**Exercise**
When you copy the records that follow, please keep every word exactly as it is and leave out the pictures.

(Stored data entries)
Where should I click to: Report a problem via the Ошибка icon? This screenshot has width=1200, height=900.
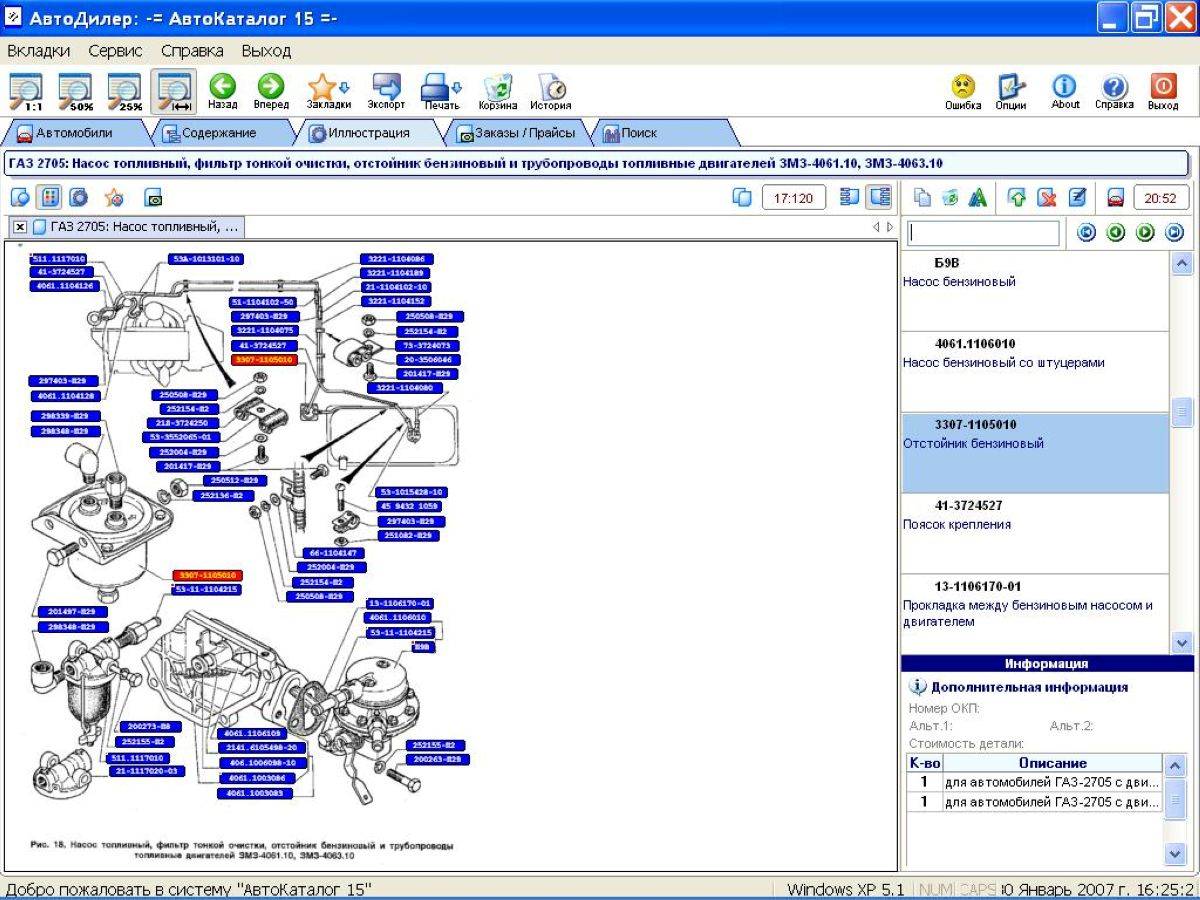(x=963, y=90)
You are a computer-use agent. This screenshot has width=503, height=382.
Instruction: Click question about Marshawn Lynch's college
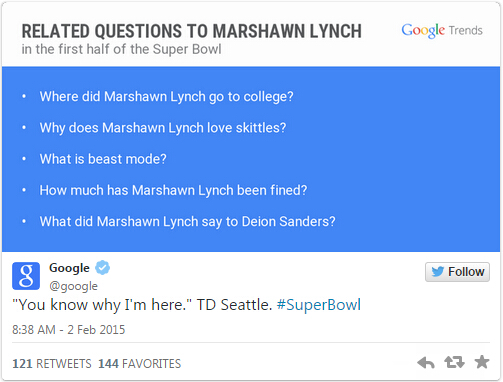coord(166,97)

**Task output**
Where should I click to: Report a problem via the Ошибка icon? This screenshot has width=1200, height=900.
(x=963, y=90)
You are a computer-use agent. This screenshot has width=503, height=382.
Instruction: Click question about Marshawn Lynch's college
coord(166,97)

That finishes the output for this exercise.